------ SUPPLIED MATERIAL ------

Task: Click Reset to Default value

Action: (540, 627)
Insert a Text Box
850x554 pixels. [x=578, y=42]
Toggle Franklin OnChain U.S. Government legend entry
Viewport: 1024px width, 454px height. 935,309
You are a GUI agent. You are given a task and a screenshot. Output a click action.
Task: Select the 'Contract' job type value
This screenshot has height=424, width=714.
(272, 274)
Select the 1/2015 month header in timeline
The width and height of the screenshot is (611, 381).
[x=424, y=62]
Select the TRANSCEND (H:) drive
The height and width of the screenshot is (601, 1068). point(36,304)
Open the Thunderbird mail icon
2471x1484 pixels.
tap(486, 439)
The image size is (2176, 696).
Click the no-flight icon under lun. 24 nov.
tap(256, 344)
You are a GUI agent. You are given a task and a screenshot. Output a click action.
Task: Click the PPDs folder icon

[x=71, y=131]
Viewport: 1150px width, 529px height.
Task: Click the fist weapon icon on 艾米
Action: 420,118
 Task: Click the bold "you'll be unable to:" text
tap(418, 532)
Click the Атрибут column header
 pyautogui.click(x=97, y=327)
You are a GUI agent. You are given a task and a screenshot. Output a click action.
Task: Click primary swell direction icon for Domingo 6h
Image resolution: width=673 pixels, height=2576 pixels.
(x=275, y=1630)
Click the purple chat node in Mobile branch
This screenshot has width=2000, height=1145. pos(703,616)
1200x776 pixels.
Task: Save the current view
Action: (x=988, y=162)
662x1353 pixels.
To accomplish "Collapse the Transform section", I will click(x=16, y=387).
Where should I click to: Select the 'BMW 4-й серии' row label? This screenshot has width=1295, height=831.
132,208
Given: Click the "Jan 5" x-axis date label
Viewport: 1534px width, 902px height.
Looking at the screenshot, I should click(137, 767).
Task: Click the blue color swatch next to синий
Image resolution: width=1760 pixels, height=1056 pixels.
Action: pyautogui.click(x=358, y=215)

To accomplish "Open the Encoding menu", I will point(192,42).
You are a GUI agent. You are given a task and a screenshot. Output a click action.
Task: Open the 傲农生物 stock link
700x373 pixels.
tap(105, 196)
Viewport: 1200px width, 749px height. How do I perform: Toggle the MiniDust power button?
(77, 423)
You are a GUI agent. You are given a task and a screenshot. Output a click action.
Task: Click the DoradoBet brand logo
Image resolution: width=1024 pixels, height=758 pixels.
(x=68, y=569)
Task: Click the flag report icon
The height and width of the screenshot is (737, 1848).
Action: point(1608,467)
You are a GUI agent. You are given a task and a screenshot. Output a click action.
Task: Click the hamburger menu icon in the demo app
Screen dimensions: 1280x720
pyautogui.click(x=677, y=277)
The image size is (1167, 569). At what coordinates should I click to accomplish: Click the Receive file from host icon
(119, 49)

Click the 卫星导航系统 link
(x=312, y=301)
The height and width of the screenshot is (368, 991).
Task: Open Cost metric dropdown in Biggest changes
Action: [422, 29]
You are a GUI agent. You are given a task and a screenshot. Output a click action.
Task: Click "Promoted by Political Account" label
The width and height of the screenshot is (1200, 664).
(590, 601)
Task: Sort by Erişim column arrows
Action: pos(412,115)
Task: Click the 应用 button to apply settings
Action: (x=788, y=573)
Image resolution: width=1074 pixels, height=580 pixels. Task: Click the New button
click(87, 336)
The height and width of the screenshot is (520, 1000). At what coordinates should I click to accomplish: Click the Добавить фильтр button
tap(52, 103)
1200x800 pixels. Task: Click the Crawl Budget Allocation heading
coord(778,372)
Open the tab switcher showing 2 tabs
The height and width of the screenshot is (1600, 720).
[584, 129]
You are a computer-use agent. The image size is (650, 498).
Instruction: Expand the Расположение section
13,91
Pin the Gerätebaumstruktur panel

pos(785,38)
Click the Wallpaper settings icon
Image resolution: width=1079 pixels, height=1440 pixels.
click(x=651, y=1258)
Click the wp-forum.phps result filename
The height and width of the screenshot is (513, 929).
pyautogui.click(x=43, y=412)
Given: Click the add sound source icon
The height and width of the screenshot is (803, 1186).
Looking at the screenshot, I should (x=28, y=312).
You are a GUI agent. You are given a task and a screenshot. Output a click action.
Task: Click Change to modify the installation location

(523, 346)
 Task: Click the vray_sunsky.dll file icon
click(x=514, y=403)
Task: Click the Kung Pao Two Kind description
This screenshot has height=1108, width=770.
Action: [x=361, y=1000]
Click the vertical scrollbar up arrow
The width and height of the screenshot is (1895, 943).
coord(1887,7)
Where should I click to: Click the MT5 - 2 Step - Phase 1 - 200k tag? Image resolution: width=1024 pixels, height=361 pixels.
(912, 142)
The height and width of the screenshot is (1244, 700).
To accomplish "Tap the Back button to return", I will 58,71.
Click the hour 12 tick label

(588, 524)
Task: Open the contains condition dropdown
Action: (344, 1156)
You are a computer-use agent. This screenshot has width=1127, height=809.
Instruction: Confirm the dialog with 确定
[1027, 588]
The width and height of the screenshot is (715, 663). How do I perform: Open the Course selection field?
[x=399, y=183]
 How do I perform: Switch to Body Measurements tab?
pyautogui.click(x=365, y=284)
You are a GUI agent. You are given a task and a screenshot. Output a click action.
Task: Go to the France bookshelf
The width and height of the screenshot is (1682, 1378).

------

• _EXERCISE AIM_
Up to and including the final line of the data above, please copy every line exactly, starting from the one that contains "You are a computer-use agent. This".

• _EXPECTED ANSWER_
You are a computer-use agent. This screenshot has width=1127, height=809.
Instruction: Confirm the dialog with 确定
[1027, 588]
The width and height of the screenshot is (715, 663). How do I perform: Open the Course selection field?
[x=399, y=183]
 How do I perform: Switch to Body Measurements tab?
pyautogui.click(x=365, y=284)
You are a GUI agent. You are given a task and a screenshot. Output a click action.
Task: Go to the France bookshelf
The width and height of the screenshot is (1682, 1378).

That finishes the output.